In a new report, the Economist Intelligence argued that analysts, investors and advertisers have effectively neglected certain nations thus far.

It agreed that Brazil, Russia India and China - collectively known as the BRICs, a term coined by Goldman Sachs in 2001 - are at the very heart of a global “shift in gravity”.

“While a convenient acronym, the BRICs concept fails to capture the breadth of what is happening in emerging markets,” the report added.

Taking a similar view, investment bank Goldman Sachs has previously identified the “Next 11” nations - Bangladesh, Egypt, Indonesia, Iran, Korea, Mexico, Nigeria, Pakistan, the Philippines, Turkey and Vietnam.

However, the EIU asserted that this list was primarily based on population size, whereas a more nuanced assessment suggested a different “second tier” may be worthy of attention.

It labelled this group the CIVETS, an abbreviation for Colombia, Indonesia, Vietnam, Egypt, Turkey and South Africa.

Each of these nations has a young population, a diversified economy that is not reliant on a specific sector, an established financial system and relatively low inflation.

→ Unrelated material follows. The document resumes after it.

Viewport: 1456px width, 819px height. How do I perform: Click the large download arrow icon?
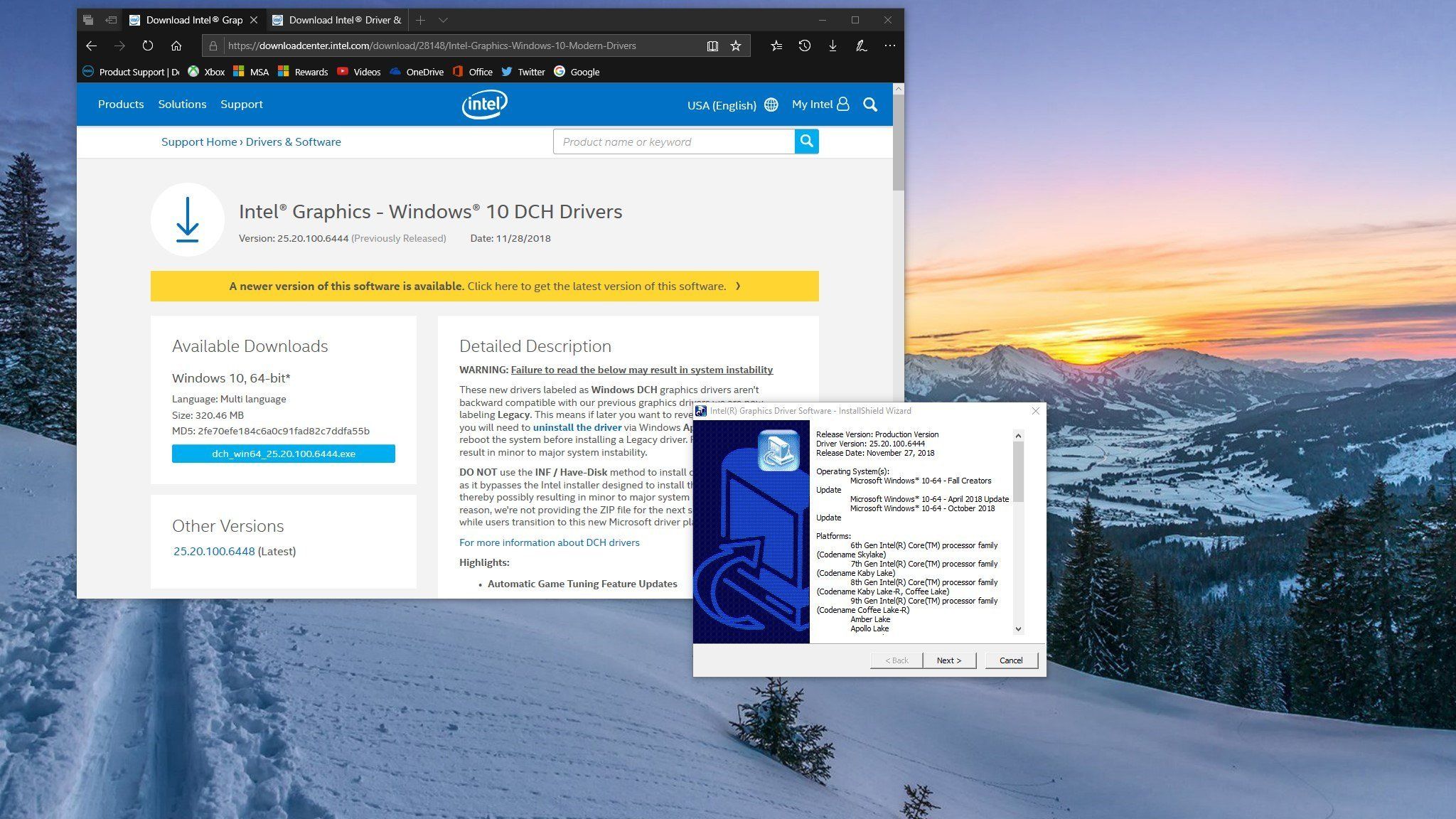pyautogui.click(x=188, y=220)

Indonesia was the biggest member of this cohort with 243m consumers, and its GDP is forecast to expand by an average of 5.3% a year between 2010 and 2030.

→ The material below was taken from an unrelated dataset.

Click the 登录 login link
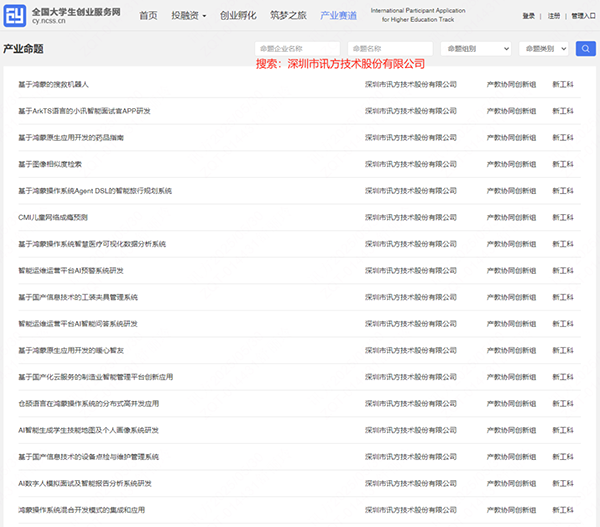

In contrast, Colombia has just 46.9 million residents, but its gross domestic product per head is over twice that of Indonesia, at $8,920.

Its economy is expected to grow by 3.3% annually in the next two decades, pushing up demand for brands in a variety of categories in the process.

Vietnam was the sole representative from Asia, and while its 87.8m citizens carry an individual value of only $3,150, the country's sound financials and 5% fiscal growth going forward make it an appealing proposition.

Egypt currently falls behind Saudi Arabia and the United Arab Emirates in the Middle East, and was also regarded as the nation which could pose the greatest risk.

“High public debt (80% of GDP) contributes to making it the weakest link in the group,” the EIU said.

“But rapid growth is eroding the debt burden and a young population means that the debt ratio is less worrying than it would be for an OECD country.”

In Turkey, per capita GDP stands at $12,740 for 73.3m people, and it is has a comparatively advanced infrastructure measured against many other emerging markets.

These figures stood at $10,730 and 49.1m in turn in for South Africa, which was buoyed by the recent FIFA World Cup and seems set to further enhance its status in the future.

Overall, the EIU predicted the CIVETS would post an annual expansion of 4.5% in GDP over the coming 20 years.

This is slightly behind the level of 4.9% in the BRICs, but is ahead of the corresponding total of 1.8% in the G7, which includes the UK, US and Japan.